Work required: Quote the letter below in full, word for word, keeping every character and line break unchanged.

Passage provided:

Madam, — ... When you talk of correspondence and friendship to me, you do me too much honour; but, as I shall soon be at my wonted leisure and rural occupation, if any remark on what I have read or seen, or any new rhyme that I may twist, be worth the while ... you shall have it with all my heart and soul. It requires no common exertion of good sense and philosophy in persons of elevated rank to keep a friendship properly alive with one much their inferior. Externals, things wholly extraneous of the man, steal upon the hearts and judgments of almost, if not altogether, all mankind; nor do I know more than one instance of a man who fully regards all the world as a stage and all the men and women merely players, and who (the dancing-school bow excepted) only values these players, the
dramatis personæ
who build cities and who rear hedges, who govern provinces or superintend flocks,
merely as they act their parts
. For the honour of Ayrshire this man is Professor Dugald Stewart of Catrine. To him I might perhaps add another instance, a Popish bishop, Geddes of Edinburgh.... I ever could ill endure those ... beasts of prey who foul the hallowed ground of religion with their nocturnal prowlings; and if the prosecution against my worthy friend, Dr. McGill, goes on, I shall keep no measure with the savages, but fly at them with the
faucons
of ridicule, or run them down with the bloodhounds of satire as lawful game wherever I start them.

Raw data:
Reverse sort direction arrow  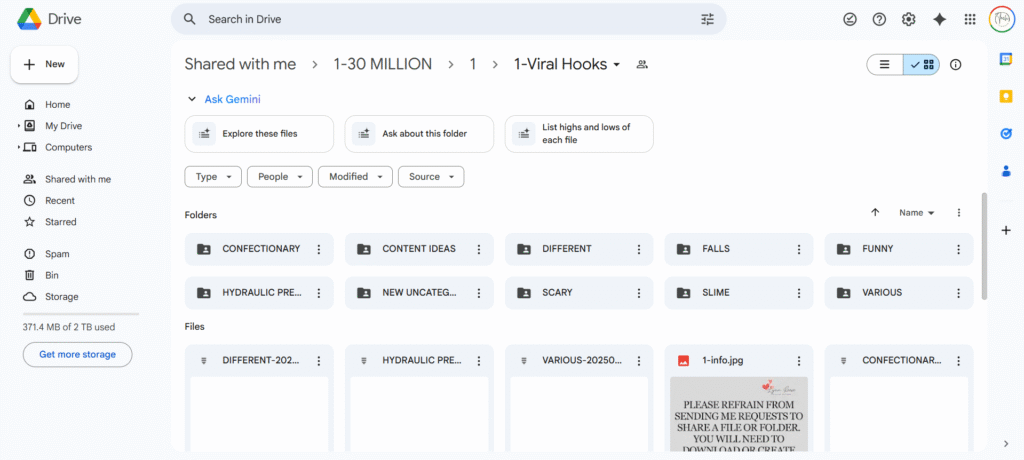875,213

Problem solution:
Madam, — ... When you talk of correspondence and friendship to me, you do me too much honour; but, as I shall soon be at my wonted leisure and rural occupation, if any remark on what I have read or seen, or any new rhyme that I may twist, be worth the while ... you shall have it with all my heart and soul. It requires no common exertion of good sense and philosophy in persons of elevated rank to keep a friendship properly alive with one much their inferior. Externals, things wholly extraneous of the man, steal upon the hearts and judgments of almost, if not altogether, all mankind; nor do I know more than one instance of a man who fully regards all the world as a stage and all the men and women merely players, and who (the dancing-school bow excepted) only values these players, the
dramatis personæ
who build cities and who rear hedges, who govern provinces or superintend flocks,
merely as they act their parts
. For the honour of Ayrshire this man is Professor Dugald Stewart of Catrine. To him I might perhaps add another instance, a Popish bishop, Geddes of Edinburgh.... I ever could ill endure those ... beasts of prey who foul the hallowed ground of religion with their nocturnal prowlings; and if the prosecution against my worthy friend, Dr. McGill, goes on, I shall keep no measure with the savages, but fly at them with the
faucons
of ridicule, or run them down with the bloodhounds of satire as lawful game wherever I start them.